Print the items starting at the line containing "Click the large" and ending at the line containing "This screenshot has", with no changes.

Excerpted data:

* Start *

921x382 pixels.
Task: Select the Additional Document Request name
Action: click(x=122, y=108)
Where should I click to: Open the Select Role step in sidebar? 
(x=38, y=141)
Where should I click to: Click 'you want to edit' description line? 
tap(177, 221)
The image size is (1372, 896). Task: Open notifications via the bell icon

* End *
* Start *

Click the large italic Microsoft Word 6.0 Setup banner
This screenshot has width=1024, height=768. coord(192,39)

* End *
* Start *

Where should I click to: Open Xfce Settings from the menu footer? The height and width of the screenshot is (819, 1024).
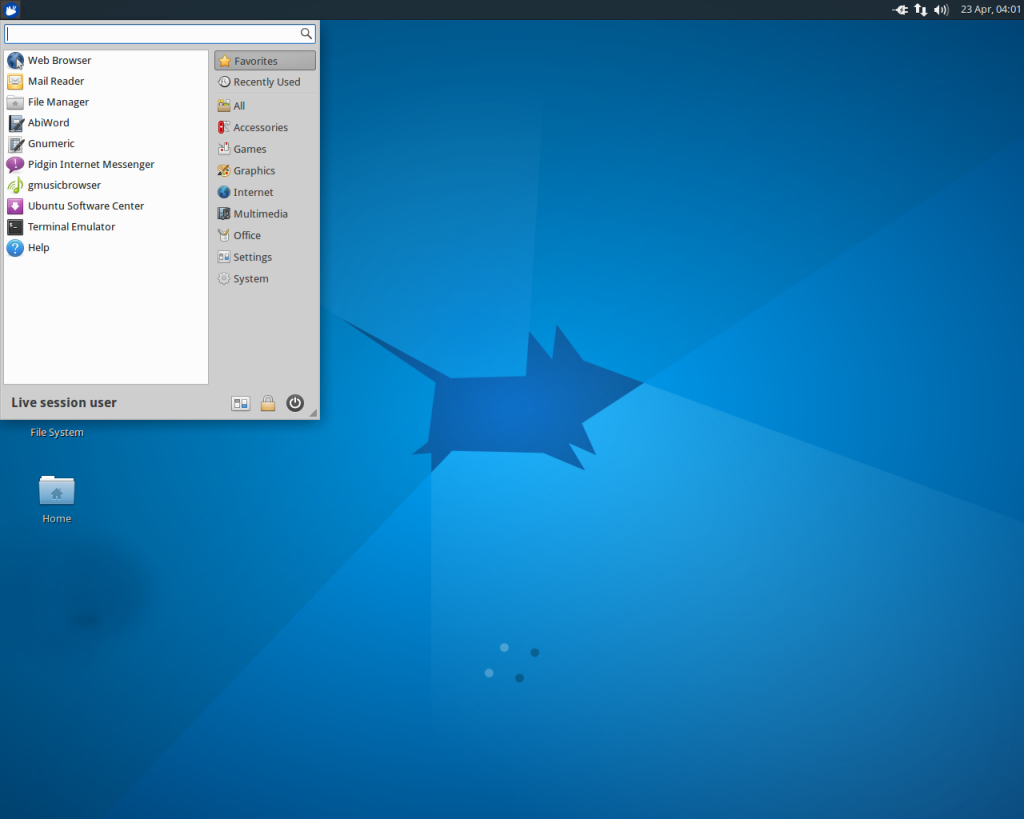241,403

* End *

The response:
Click the large italic Microsoft Word 6.0 Setup banner
This screenshot has width=1024, height=768. coord(192,39)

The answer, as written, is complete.